INSTRUCTIONS FOR THE TASK: Line by line, transcribe the records exactly.

-*-*-

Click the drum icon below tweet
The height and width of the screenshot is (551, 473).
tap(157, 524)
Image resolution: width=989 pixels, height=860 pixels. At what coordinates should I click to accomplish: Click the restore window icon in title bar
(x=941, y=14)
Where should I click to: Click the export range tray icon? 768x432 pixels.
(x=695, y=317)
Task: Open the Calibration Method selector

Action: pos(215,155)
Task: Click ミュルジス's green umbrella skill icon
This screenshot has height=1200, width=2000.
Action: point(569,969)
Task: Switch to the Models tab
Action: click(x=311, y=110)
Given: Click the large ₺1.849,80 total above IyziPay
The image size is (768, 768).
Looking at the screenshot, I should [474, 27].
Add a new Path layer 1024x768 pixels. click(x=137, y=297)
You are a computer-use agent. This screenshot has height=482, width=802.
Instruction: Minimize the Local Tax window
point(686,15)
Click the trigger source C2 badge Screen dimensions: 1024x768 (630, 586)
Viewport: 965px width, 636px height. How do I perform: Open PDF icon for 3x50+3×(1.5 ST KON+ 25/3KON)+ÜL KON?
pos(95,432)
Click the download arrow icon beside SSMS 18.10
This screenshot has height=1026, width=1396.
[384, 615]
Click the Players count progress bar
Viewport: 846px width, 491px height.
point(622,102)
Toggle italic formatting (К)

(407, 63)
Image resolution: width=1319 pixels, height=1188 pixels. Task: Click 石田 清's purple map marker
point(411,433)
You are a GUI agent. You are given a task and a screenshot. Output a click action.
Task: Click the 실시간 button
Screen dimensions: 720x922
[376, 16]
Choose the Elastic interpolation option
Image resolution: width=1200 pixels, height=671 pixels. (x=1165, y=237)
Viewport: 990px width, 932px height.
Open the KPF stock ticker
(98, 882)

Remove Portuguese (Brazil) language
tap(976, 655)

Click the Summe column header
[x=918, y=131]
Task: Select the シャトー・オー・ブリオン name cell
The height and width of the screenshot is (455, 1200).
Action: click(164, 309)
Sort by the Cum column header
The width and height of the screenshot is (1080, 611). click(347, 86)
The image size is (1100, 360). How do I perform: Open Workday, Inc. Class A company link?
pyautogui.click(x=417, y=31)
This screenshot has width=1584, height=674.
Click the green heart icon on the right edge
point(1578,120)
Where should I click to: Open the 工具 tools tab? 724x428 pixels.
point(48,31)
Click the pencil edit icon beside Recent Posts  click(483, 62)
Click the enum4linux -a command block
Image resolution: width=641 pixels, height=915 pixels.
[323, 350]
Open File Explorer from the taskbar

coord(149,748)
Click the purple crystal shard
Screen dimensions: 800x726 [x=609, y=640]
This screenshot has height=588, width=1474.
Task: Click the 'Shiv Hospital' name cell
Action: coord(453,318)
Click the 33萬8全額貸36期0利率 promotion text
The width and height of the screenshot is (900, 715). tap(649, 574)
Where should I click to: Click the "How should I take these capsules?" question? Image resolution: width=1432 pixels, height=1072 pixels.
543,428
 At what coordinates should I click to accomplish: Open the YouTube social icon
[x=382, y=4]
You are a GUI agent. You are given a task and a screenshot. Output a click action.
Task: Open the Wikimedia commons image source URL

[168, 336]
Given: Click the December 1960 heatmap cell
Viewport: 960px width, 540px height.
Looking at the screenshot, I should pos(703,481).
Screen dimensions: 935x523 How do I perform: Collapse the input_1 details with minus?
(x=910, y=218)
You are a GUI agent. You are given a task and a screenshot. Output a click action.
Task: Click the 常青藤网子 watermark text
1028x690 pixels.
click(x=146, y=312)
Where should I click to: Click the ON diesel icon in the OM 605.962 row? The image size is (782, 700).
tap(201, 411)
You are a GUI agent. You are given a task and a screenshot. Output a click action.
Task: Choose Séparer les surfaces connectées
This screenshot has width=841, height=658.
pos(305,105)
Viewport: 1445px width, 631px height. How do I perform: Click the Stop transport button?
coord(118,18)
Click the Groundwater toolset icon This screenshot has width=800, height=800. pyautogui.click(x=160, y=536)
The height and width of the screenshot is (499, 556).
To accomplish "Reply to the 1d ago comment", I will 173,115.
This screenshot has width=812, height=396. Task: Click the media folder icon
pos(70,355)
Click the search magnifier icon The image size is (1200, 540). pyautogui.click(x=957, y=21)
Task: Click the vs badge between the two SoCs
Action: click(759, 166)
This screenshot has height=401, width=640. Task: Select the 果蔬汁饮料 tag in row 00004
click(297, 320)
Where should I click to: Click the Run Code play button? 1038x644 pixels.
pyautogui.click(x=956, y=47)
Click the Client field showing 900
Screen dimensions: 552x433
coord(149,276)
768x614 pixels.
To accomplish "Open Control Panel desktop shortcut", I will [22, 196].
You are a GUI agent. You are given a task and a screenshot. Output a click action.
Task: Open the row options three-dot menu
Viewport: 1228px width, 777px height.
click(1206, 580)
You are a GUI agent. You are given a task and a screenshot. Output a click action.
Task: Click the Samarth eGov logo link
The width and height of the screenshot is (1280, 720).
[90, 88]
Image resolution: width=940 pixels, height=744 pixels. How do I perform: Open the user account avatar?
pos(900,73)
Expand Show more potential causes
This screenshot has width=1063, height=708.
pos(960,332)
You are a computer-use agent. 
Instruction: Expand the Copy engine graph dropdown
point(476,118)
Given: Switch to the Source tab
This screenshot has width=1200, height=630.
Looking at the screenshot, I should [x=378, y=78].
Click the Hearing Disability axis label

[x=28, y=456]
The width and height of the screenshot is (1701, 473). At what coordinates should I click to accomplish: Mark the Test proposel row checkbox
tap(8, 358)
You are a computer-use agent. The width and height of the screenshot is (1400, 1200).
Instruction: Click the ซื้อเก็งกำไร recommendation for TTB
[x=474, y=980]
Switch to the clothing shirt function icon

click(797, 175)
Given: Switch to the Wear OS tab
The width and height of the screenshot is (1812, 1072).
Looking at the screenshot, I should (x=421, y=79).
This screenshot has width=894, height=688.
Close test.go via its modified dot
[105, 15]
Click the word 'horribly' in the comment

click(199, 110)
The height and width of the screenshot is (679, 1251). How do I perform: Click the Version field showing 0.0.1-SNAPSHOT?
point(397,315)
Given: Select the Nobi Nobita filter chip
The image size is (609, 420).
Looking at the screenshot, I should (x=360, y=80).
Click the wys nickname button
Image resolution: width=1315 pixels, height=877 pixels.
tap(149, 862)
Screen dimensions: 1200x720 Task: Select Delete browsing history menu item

-*-*-

TASK RESULT:
Click the drum icon below tweet
The height and width of the screenshot is (551, 473).
tap(157, 524)
Image resolution: width=989 pixels, height=860 pixels. At what coordinates should I click to accomplish: Click the restore window icon in title bar
(x=941, y=14)
Where should I click to: Click the export range tray icon? 768x432 pixels.
(x=695, y=317)
Task: Open the Calibration Method selector

Action: pos(215,155)
Task: Click ミュルジス's green umbrella skill icon
This screenshot has height=1200, width=2000.
Action: point(569,969)
Task: Switch to the Models tab
Action: click(x=311, y=110)
Given: Click the large ₺1.849,80 total above IyziPay
The image size is (768, 768).
Looking at the screenshot, I should [474, 27].
Add a new Path layer 1024x768 pixels. click(x=137, y=297)
You are a computer-use agent. This screenshot has height=482, width=802.
Instruction: Minimize the Local Tax window
point(686,15)
Click the trigger source C2 badge Screen dimensions: 1024x768 (630, 586)
Viewport: 965px width, 636px height. How do I perform: Open PDF icon for 3x50+3×(1.5 ST KON+ 25/3KON)+ÜL KON?
pos(95,432)
Click the download arrow icon beside SSMS 18.10
This screenshot has height=1026, width=1396.
[384, 615]
Click the Players count progress bar
Viewport: 846px width, 491px height.
point(622,102)
Toggle italic formatting (К)

(407, 63)
Image resolution: width=1319 pixels, height=1188 pixels. Task: Click 石田 清's purple map marker
point(411,433)
You are a GUI agent. You are given a task and a screenshot. Output a click action.
Task: Click the 실시간 button
Screen dimensions: 720x922
[376, 16]
Choose the Elastic interpolation option
Image resolution: width=1200 pixels, height=671 pixels. (x=1165, y=237)
Viewport: 990px width, 932px height.
Open the KPF stock ticker
(98, 882)

Remove Portuguese (Brazil) language
tap(976, 655)

Click the Summe column header
[x=918, y=131]
Task: Select the シャトー・オー・ブリオン name cell
The height and width of the screenshot is (455, 1200).
Action: click(164, 309)
Sort by the Cum column header
The width and height of the screenshot is (1080, 611). click(347, 86)
The image size is (1100, 360). How do I perform: Open Workday, Inc. Class A company link?
pyautogui.click(x=417, y=31)
This screenshot has width=1584, height=674.
Click the green heart icon on the right edge
point(1578,120)
Where should I click to: Open the 工具 tools tab? 724x428 pixels.
point(48,31)
Click the pencil edit icon beside Recent Posts  click(483, 62)
Click the enum4linux -a command block
Image resolution: width=641 pixels, height=915 pixels.
[323, 350]
Open File Explorer from the taskbar

coord(149,748)
Click the purple crystal shard
Screen dimensions: 800x726 [x=609, y=640]
This screenshot has height=588, width=1474.
Task: Click the 'Shiv Hospital' name cell
Action: coord(453,318)
Click the 33萬8全額貸36期0利率 promotion text
The width and height of the screenshot is (900, 715). tap(649, 574)
Where should I click to: Click the "How should I take these capsules?" question? Image resolution: width=1432 pixels, height=1072 pixels.
543,428
 At what coordinates should I click to accomplish: Open the YouTube social icon
[x=382, y=4]
You are a GUI agent. You are given a task and a screenshot. Output a click action.
Task: Open the Wikimedia commons image source URL

[168, 336]
Given: Click the December 1960 heatmap cell
Viewport: 960px width, 540px height.
Looking at the screenshot, I should pos(703,481).
Screen dimensions: 935x523 How do I perform: Collapse the input_1 details with minus?
(x=910, y=218)
You are a GUI agent. You are given a task and a screenshot. Output a click action.
Task: Click the 常青藤网子 watermark text
1028x690 pixels.
click(x=146, y=312)
Where should I click to: Click the ON diesel icon in the OM 605.962 row? The image size is (782, 700).
tap(201, 411)
You are a GUI agent. You are given a task and a screenshot. Output a click action.
Task: Choose Séparer les surfaces connectées
This screenshot has width=841, height=658.
pos(305,105)
Viewport: 1445px width, 631px height. How do I perform: Click the Stop transport button?
coord(118,18)
Click the Groundwater toolset icon This screenshot has width=800, height=800. pyautogui.click(x=160, y=536)
The height and width of the screenshot is (499, 556).
To accomplish "Reply to the 1d ago comment", I will 173,115.
This screenshot has width=812, height=396. Task: Click the media folder icon
pos(70,355)
Click the search magnifier icon The image size is (1200, 540). pyautogui.click(x=957, y=21)
Task: Click the vs badge between the two SoCs
Action: click(759, 166)
This screenshot has height=401, width=640. Task: Select the 果蔬汁饮料 tag in row 00004
click(297, 320)
Where should I click to: Click the Run Code play button? 1038x644 pixels.
pyautogui.click(x=956, y=47)
Click the Client field showing 900
Screen dimensions: 552x433
coord(149,276)
768x614 pixels.
To accomplish "Open Control Panel desktop shortcut", I will [22, 196].
You are a GUI agent. You are given a task and a screenshot. Output a click action.
Task: Open the row options three-dot menu
Viewport: 1228px width, 777px height.
click(1206, 580)
You are a GUI agent. You are given a task and a screenshot. Output a click action.
Task: Click the Samarth eGov logo link
The width and height of the screenshot is (1280, 720).
[90, 88]
Image resolution: width=940 pixels, height=744 pixels. How do I perform: Open the user account avatar?
pos(900,73)
Expand Show more potential causes
This screenshot has width=1063, height=708.
pos(960,332)
You are a computer-use agent. 
Instruction: Expand the Copy engine graph dropdown
point(476,118)
Given: Switch to the Source tab
This screenshot has width=1200, height=630.
Looking at the screenshot, I should [x=378, y=78].
Click the Hearing Disability axis label

[x=28, y=456]
The width and height of the screenshot is (1701, 473). At what coordinates should I click to accomplish: Mark the Test proposel row checkbox
tap(8, 358)
You are a computer-use agent. The width and height of the screenshot is (1400, 1200).
Instruction: Click the ซื้อเก็งกำไร recommendation for TTB
[x=474, y=980]
Switch to the clothing shirt function icon

click(797, 175)
Given: Switch to the Wear OS tab
The width and height of the screenshot is (1812, 1072).
Looking at the screenshot, I should (x=421, y=79).
This screenshot has width=894, height=688.
Close test.go via its modified dot
[105, 15]
Click the word 'horribly' in the comment

click(199, 110)
The height and width of the screenshot is (679, 1251). How do I perform: Click the Version field showing 0.0.1-SNAPSHOT?
point(397,315)
Given: Select the Nobi Nobita filter chip
The image size is (609, 420).
Looking at the screenshot, I should (x=360, y=80).
Click the wys nickname button
Image resolution: width=1315 pixels, height=877 pixels.
tap(149, 862)
Screen dimensions: 1200x720 Task: Select Delete browsing history menu item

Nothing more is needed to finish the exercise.